# Multipath TCP Adoption In-The-Wild
> This blog post is a summary of our research article ["From Single Lane to Highways: Analyzing the Adoption of Multipath TCP in the Internet"](http://dl.ifip.org/db/conf/networking/networking2021/1570699492.pdf) published in [IFIP Networking 2021](https://networking.ifip.org/2021/). In case you are interested in learning more about our work, we encourage you to read our full paper and download our ongoing scans at [mptcp.io](https://mptcp.io/).
Multipath TCP (MPTCP) has been in development since 2013 ([RFC 6824](https://datatracker.ietf.org/doc/html/rfc6824)) and has seen significant interest from researchers and industries alike. Several organizations have publicly announced MPTCP incorporation within their products and services. For example, Apple uses MPTCP in its iOS devices (e.g. Siri, Music, Maps, Wi-Fi Assist) [^AppSuport] and also allows third-party developers to use the protocol in non-system applications. Korea Telecom uses MPTCP to provide Gigabit speeds over Wi-Fi and LTE to its customers [^KTSupport]. MPTCPv1 was recently standardized in early 2020 [[RFC 8684]](https://datatracker.ietf.org/doc/html/rfc8684.html) and is available in all Linux machines with kernel v5.6 and upwards [^KerMP].
However, despite significant interest, the current state of MPTCP deployment in the Internet remains [largely unknown](http://blog.multipath-tcp.org/blog/html/2018/12/19/which_servers_use_multipath_tcp.html). The last attempted study dates back to 2015 [^Meh2015] and was later found to include many false positives due to middleboxes that echoed MPTCP options in TCP header extensions. In this work, we extend the previous study's methodology and provide the most accurate picture of *true* MPTCP deployment to date. Specifically, our study scans for MPTCP support over the two most popular services in the Internet, HTTP and HTTPS, over both IPv4 and IPv6.
## Scanning for MPTCP Options
To understand our measurement methodology, it is first essential to understand the MPTCP protocol implementation and operation. MPTCP extends regular TCP packets and uses optional TCP header fields for signaling (see [RFC 6824](https://datatracker.ietf.org/doc/html/rfc6824#section-3)). The most notable is the `MP_CAPABLE` option which includes the `MP-CAPABLE` flag that signals that the particular host supports MPTCP. Additionally, the option also includes a random 64-bit sequence as *sender keys* that the hosts use to authenticate themselves.
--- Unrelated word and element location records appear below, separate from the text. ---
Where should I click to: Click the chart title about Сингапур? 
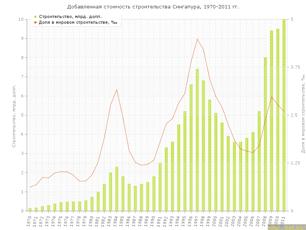pyautogui.click(x=153, y=7)
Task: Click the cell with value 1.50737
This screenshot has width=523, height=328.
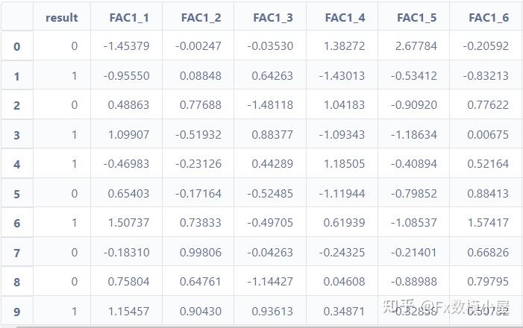Action: [128, 223]
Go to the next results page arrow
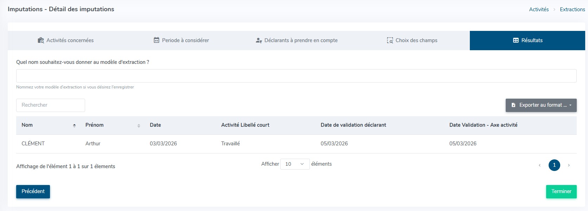588x211 pixels. [569, 165]
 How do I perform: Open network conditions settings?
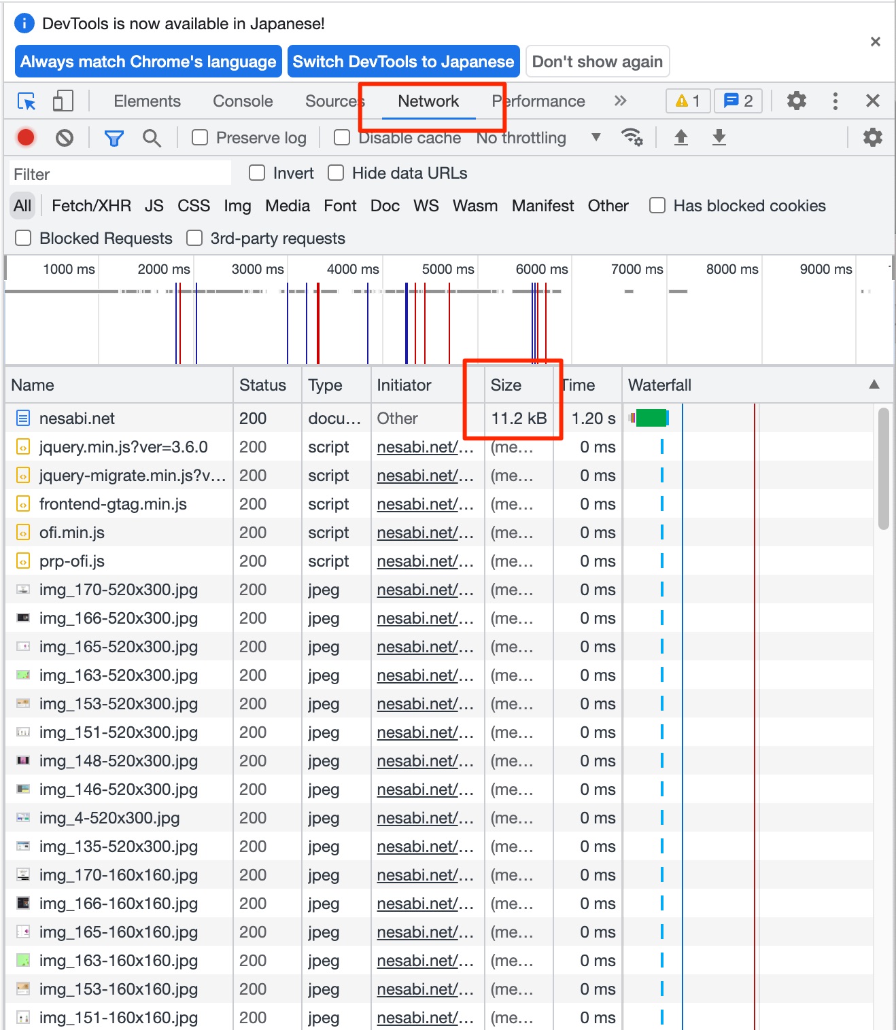point(632,137)
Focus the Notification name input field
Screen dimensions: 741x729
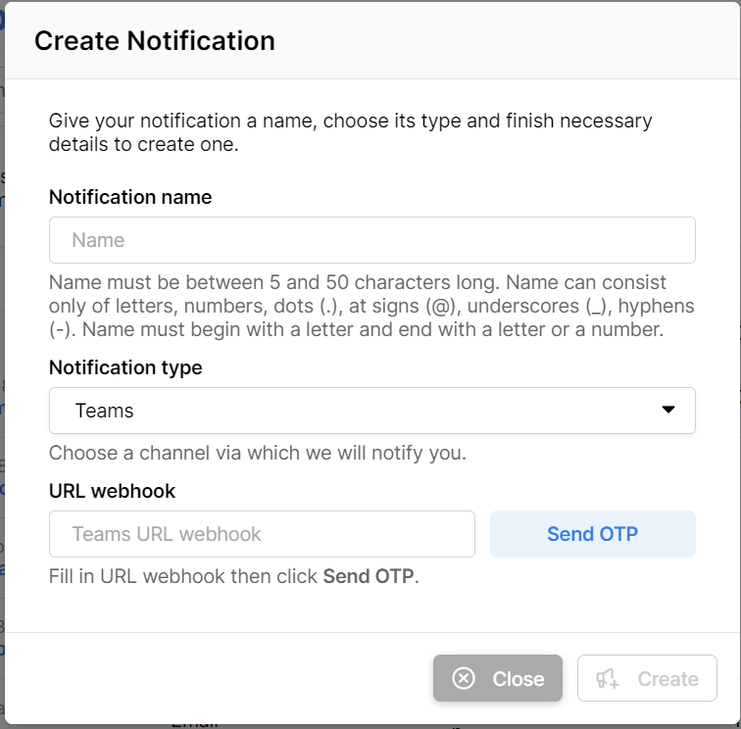click(372, 240)
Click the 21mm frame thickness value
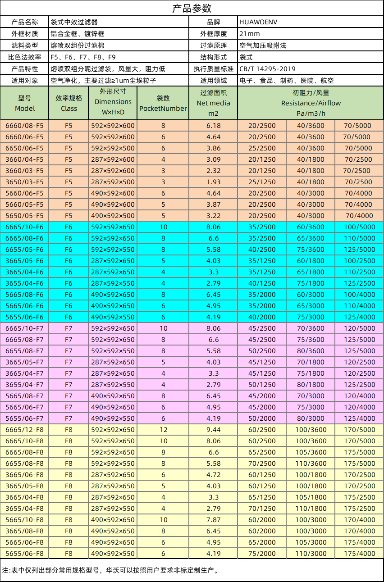The width and height of the screenshot is (384, 582). pos(249,34)
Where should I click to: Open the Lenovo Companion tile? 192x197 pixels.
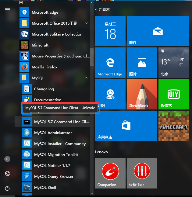coord(110,173)
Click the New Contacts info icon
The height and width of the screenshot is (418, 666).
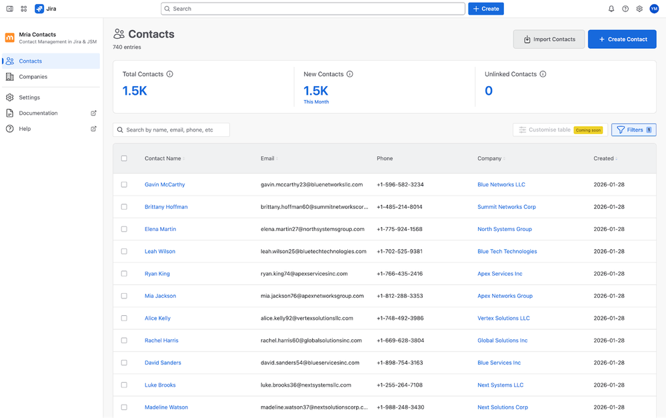[x=349, y=74]
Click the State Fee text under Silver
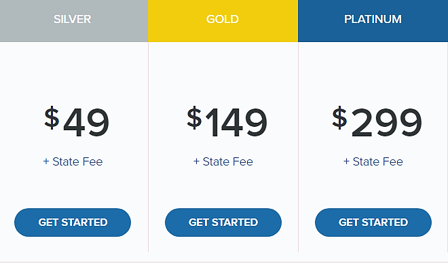Viewport: 448px width, 272px height. pyautogui.click(x=77, y=161)
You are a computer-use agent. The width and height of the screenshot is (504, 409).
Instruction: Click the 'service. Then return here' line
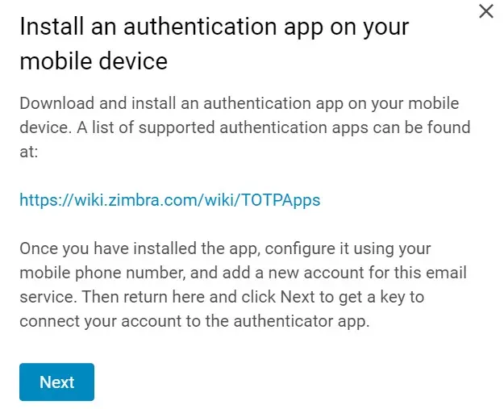pos(222,297)
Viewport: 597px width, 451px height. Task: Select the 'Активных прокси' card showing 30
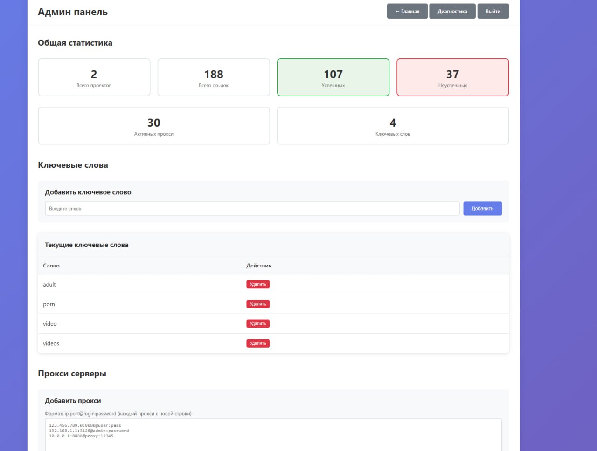[154, 126]
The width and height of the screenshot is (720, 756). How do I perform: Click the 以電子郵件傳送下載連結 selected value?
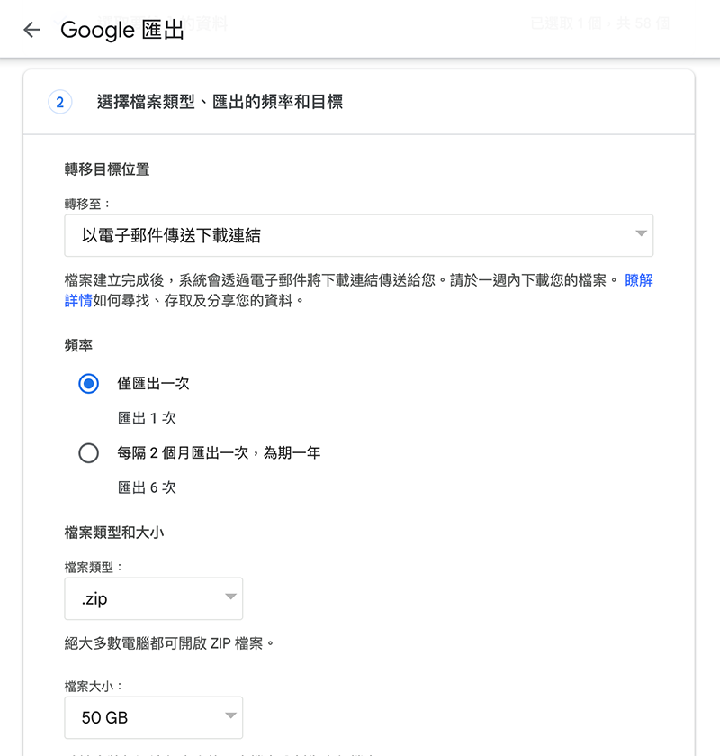coord(171,236)
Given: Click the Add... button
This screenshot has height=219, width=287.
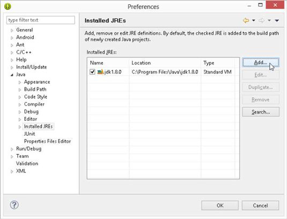Looking at the screenshot, I should point(261,63).
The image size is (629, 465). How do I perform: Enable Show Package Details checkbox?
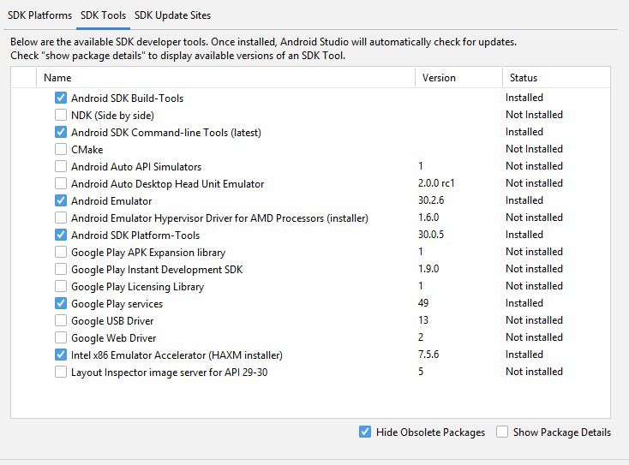[x=502, y=432]
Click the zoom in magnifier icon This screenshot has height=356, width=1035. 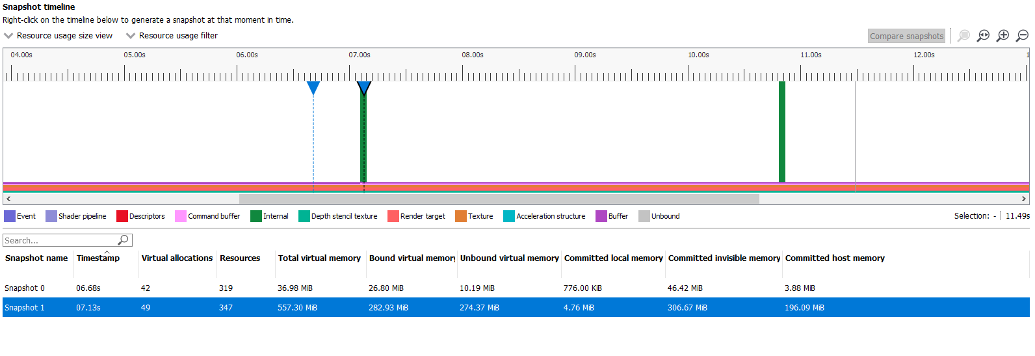[x=1003, y=36]
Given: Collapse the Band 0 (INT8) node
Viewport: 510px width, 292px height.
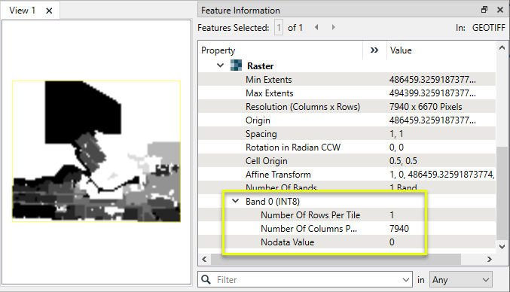Looking at the screenshot, I should (236, 201).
*MPTCPv0 Key exchange at connection establishment*
The figure above shows the [MPTCPv0 connection establishment](https://datatracker.ietf.org/doc/html/rfc6824#section-2.1) procedure between two hosts *Bob* and *Alice*. The procedure mimics TCP's [three-way handshake](https://datatracker.ietf.org/doc/html/rfc793#section-3.4). Bob initiates the connection by sending a `SYN` packet containing the `MP-CAPABLE` flag and its own sender's key. If Alice also supports MPTCP, it will reply with a `SYN-ACK` which contains the `MP-CAPABLE` flag and its own sender's key. Bob finally establishes the connection by sending an `ACK` with both keys and the `MP_CAPABLE` option. If any of the MPTCP options are dropped during the exchange (e.g. Alice does not support MPTCP), the connection reverts back to a regular TCP.
It is possible to leverage the MPTCP's handshake mechanism to determine MPTCP support in the Internet. That is, one can generate a spoofed MPTCP `SYN` with `MP_CAPABLE` option that also contains a 64-bit sequence as key and send it to any publicly accessible host. If the targeted host responds with a `SYN-ACK` that also includes the `MP_CAPABLE` option, it is likely that it also supports MPTCP. Note that this is the same methodology used by a previous MPTCP adoption study in 2015 [^Meh2015].

*Scanning for MPTCP support using ZMAP*
To identify MPTCP hosts using this method, we use [ZMap](https://zmap.io/) to probe the entire IPv4 address space over port 80 (≈74M unique responsive IPs) and port 443 (≈52M unique responsive IPs). In IPv6, we use the [IPv6 Hitlist Service](https://ipv6hitlist.github.io/) to probe port 80 (≈746k responsive IPs) and port 443 (≈544k responsive IPs) due to the size of the address space. Our study was conducted between July 2020 to December 2020. However, our scans are still ongoing and our latest results are available at [mptcp.io](https://mptcp.io/).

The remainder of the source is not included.